■ Given records:
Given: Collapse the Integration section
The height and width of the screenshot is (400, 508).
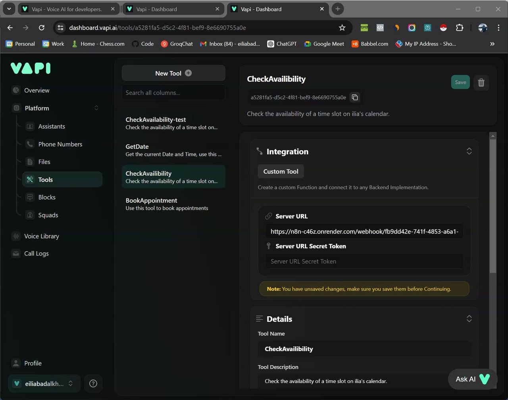Looking at the screenshot, I should [x=469, y=151].
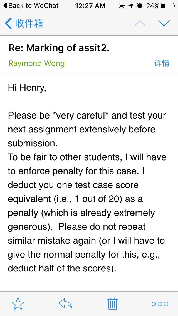The height and width of the screenshot is (316, 178).
Task: Tap the 12:27 AM clock
Action: pyautogui.click(x=90, y=6)
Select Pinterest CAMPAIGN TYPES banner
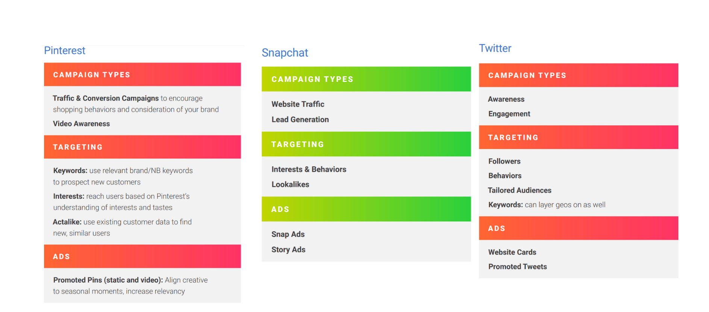This screenshot has width=709, height=312. pyautogui.click(x=142, y=74)
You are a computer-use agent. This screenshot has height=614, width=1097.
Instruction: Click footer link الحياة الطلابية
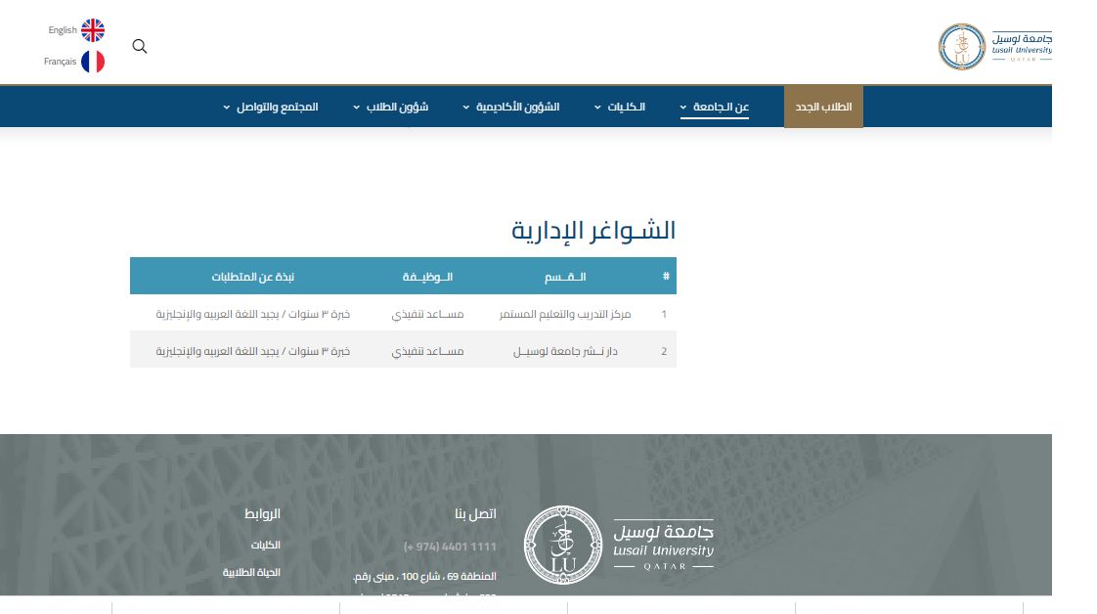pos(251,573)
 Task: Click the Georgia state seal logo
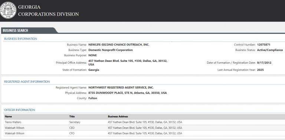pos(8,10)
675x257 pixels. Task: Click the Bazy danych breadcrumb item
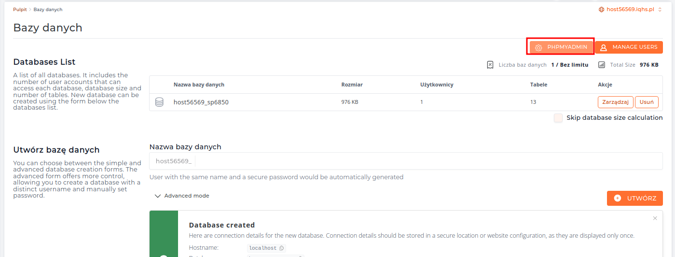point(48,9)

■ Exercise:
Retype, word for word, the lines from the one with "You are a computer-use" through the last line of the entries above, and only those lines. Leave pictures out.

■ Exercise answer:
You are a computer-use agent. This screenshot has height=614, width=1097.
Instruction: Click footer link الحياة الطلابية
pos(251,573)
 Task: Click the Georgia state seal logo
pos(8,10)
675x257 pixels. Task: Click the Bazy danych breadcrumb item
point(48,9)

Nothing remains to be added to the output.